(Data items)
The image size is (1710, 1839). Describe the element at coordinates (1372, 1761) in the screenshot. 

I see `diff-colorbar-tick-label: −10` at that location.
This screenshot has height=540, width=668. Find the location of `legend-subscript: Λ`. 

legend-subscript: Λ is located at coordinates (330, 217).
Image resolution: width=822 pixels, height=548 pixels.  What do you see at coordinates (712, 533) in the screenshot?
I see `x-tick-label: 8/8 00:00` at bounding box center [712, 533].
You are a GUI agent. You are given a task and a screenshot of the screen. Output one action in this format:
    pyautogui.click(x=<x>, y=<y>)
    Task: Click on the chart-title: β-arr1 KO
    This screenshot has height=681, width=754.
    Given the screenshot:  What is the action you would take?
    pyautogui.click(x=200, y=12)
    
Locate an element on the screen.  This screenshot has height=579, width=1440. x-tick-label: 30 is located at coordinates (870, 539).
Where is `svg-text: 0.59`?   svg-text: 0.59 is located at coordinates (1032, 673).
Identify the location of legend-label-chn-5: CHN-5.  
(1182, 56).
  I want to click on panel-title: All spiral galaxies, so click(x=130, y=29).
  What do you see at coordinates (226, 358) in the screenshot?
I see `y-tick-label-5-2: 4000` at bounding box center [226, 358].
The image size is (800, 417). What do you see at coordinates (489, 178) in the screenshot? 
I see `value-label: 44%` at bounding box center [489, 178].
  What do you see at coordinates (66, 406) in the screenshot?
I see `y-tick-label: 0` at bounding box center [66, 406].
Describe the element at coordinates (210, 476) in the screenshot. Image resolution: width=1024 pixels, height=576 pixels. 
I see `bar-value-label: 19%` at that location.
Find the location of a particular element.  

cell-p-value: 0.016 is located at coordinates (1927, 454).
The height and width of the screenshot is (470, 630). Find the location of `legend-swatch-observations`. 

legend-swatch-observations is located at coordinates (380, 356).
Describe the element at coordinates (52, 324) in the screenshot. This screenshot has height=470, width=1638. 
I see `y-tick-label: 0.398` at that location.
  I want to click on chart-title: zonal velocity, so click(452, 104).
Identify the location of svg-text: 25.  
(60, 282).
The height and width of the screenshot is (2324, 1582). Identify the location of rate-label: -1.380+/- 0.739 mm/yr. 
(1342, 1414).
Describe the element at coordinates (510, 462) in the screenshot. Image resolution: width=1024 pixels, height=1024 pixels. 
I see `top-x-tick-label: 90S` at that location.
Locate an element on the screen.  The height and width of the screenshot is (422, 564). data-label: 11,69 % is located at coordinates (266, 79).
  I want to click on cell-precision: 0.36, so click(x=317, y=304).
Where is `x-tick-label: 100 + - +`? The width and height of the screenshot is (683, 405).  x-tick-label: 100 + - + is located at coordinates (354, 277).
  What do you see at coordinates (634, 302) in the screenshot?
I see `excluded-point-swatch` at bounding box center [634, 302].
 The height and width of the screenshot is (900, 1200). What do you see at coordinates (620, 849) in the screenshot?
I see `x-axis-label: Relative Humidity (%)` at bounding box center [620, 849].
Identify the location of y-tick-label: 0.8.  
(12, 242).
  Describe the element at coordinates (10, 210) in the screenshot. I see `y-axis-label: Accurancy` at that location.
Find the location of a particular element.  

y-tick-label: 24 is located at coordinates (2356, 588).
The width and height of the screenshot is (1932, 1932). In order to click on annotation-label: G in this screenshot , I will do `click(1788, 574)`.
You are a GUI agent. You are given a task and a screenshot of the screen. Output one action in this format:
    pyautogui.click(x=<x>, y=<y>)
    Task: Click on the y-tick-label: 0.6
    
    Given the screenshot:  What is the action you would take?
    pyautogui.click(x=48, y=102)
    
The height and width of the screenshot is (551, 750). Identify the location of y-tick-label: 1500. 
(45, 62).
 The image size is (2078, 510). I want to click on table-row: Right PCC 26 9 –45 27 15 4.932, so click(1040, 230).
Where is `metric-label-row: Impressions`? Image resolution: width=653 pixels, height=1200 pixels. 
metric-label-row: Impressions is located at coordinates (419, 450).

§ **What you are asked to do**: Arrange the records above as a Markdown table with the columns Row and Record line, giving each row a number and one line. Leave out blank lines.

§ **Answer area**:
| Row | Record line |
|---|---|
| 1 | The image size is (1710, 1839). Describe the element at coordinates (1372, 1761) in the screenshot.  |
| 2 | I see `diff-colorbar-tick-label: −10` at that location. |
| 3 | This screenshot has height=540, width=668. Find the location of `legend-subscript: Λ`.  |
| 4 | legend-subscript: Λ is located at coordinates (330, 217). |
| 5 | Image resolution: width=822 pixels, height=548 pixels.  What do you see at coordinates (712, 533) in the screenshot? |
| 6 | I see `x-tick-label: 8/8 00:00` at bounding box center [712, 533]. |
| 7 | You are a GUI agent. You are given a task and a screenshot of the screen. Output one action in this format: |
| 8 |     pyautogui.click(x=<x>, y=<y>) |
| 9 |     Task: Click on the chart-title: β-arr1 KO |
| 10 |     This screenshot has height=681, width=754. |
| 11 |     Given the screenshot:  What is the action you would take? |
| 12 |     pyautogui.click(x=200, y=12) |
| 13 | Locate an element on the screen.  This screenshot has height=579, width=1440. x-tick-label: 30 is located at coordinates (870, 539). |
| 14 | Where is `svg-text: 0.59`?   svg-text: 0.59 is located at coordinates (1032, 673). |
| 15 | Identify the location of legend-label-chn-5: CHN-5.   |
| 16 | (1182, 56). |
| 17 |   I want to click on panel-title: All spiral galaxies, so click(x=130, y=29). |
| 18 |   What do you see at coordinates (226, 358) in the screenshot? |
| 19 | I see `y-tick-label-5-2: 4000` at bounding box center [226, 358]. |
| 20 | The image size is (800, 417). What do you see at coordinates (489, 178) in the screenshot?  |
| 21 | I see `value-label: 44%` at bounding box center [489, 178]. |
| 22 |   What do you see at coordinates (66, 406) in the screenshot? |
| 23 | I see `y-tick-label: 0` at bounding box center [66, 406]. |
| 24 | Describe the element at coordinates (210, 476) in the screenshot. Image resolution: width=1024 pixels, height=576 pixels.  |
| 25 | I see `bar-value-label: 19%` at that location. |
| 26 | Find the location of a particular element.   |
| 27 | cell-p-value: 0.016 is located at coordinates (1927, 454). |
| 28 | The height and width of the screenshot is (470, 630). Find the location of `legend-swatch-observations`.  |
| 29 | legend-swatch-observations is located at coordinates (380, 356). |
| 30 | Describe the element at coordinates (52, 324) in the screenshot. This screenshot has height=470, width=1638.  |
| 31 | I see `y-tick-label: 0.398` at that location. |
| 32 |   I want to click on chart-title: zonal velocity, so click(452, 104). |
| 33 | Identify the location of svg-text: 25.   |
| 34 | (60, 282). |
| 35 | The height and width of the screenshot is (2324, 1582). Identify the location of rate-label: -1.380+/- 0.739 mm/yr.  |
| 36 | (1342, 1414). |
| 37 | Describe the element at coordinates (510, 462) in the screenshot. Image resolution: width=1024 pixels, height=1024 pixels.  |
| 38 | I see `top-x-tick-label: 90S` at that location. |
| 39 | Locate an element on the screen.  The height and width of the screenshot is (422, 564). data-label: 11,69 % is located at coordinates (266, 79). |
| 40 |   I want to click on cell-precision: 0.36, so click(x=317, y=304). |
| 41 | Where is `x-tick-label: 100 + - +`? The width and height of the screenshot is (683, 405).  x-tick-label: 100 + - + is located at coordinates (354, 277). |
| 42 |   What do you see at coordinates (634, 302) in the screenshot? |
| 43 | I see `excluded-point-swatch` at bounding box center [634, 302]. |
| 44 |  The height and width of the screenshot is (900, 1200). What do you see at coordinates (620, 849) in the screenshot? |
| 45 | I see `x-axis-label: Relative Humidity (%)` at bounding box center [620, 849]. |
| 46 | Identify the location of y-tick-label: 0.8.   |
| 47 | (12, 242). |
| 48 |   Describe the element at coordinates (10, 210) in the screenshot. I see `y-axis-label: Accurancy` at that location. |
| 49 | Find the location of a particular element.   |
| 50 | y-tick-label: 24 is located at coordinates (2356, 588). |
| 51 | The width and height of the screenshot is (1932, 1932). In order to click on annotation-label: G in this screenshot , I will do `click(1788, 574)`. |
| 52 | You are a GUI agent. You are given a task and a screenshot of the screen. Output one action in this format: |
| 53 |     pyautogui.click(x=<x>, y=<y>) |
| 54 |     Task: Click on the y-tick-label: 0.6 |
| 55 |     Given the screenshot:  What is the action you would take? |
| 56 |     pyautogui.click(x=48, y=102) |
| 57 | The height and width of the screenshot is (551, 750). Identify the location of y-tick-label: 1500.  |
| 58 | (45, 62). |
| 59 |  The image size is (2078, 510). I want to click on table-row: Right PCC 26 9 –45 27 15 4.932, so click(1040, 230). |
| 60 | Where is `metric-label-row: Impressions`? Image resolution: width=653 pixels, height=1200 pixels.  |
| 61 | metric-label-row: Impressions is located at coordinates (419, 450). |